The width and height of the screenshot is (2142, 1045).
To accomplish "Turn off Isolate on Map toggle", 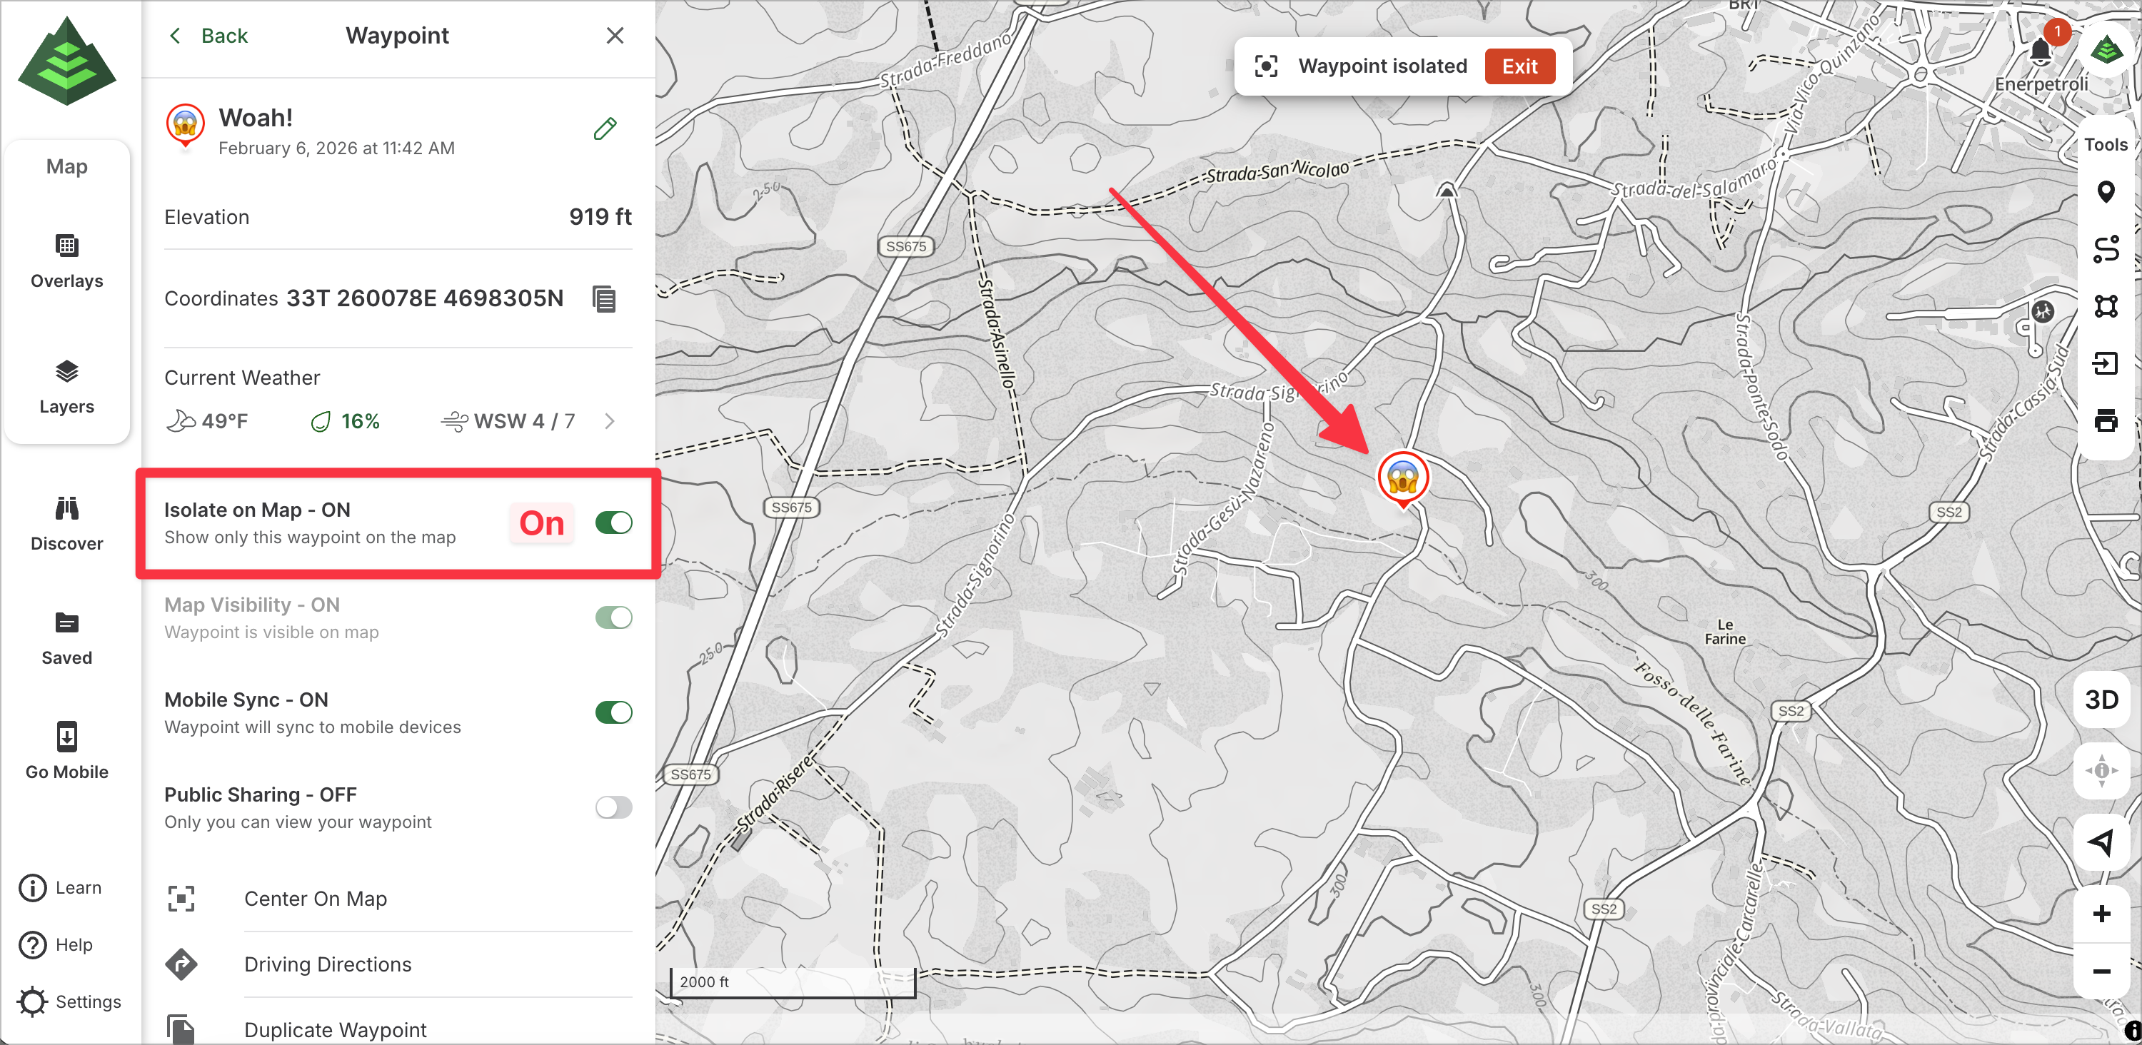I will pos(613,523).
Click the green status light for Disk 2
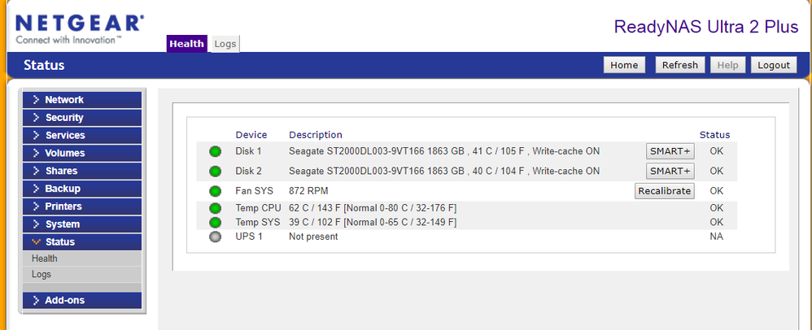 216,172
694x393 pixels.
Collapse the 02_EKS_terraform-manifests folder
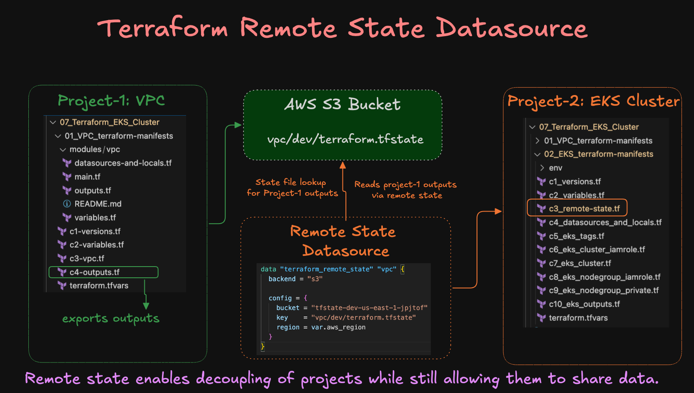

§ To be done: Copy word for word everything from the line containing "694x393 pixels." down through the last of the lines, and leave the pictures out of your answer.

§ Solved exercise:
694x393 pixels.
Collapse the 02_EKS_terraform-manifests folder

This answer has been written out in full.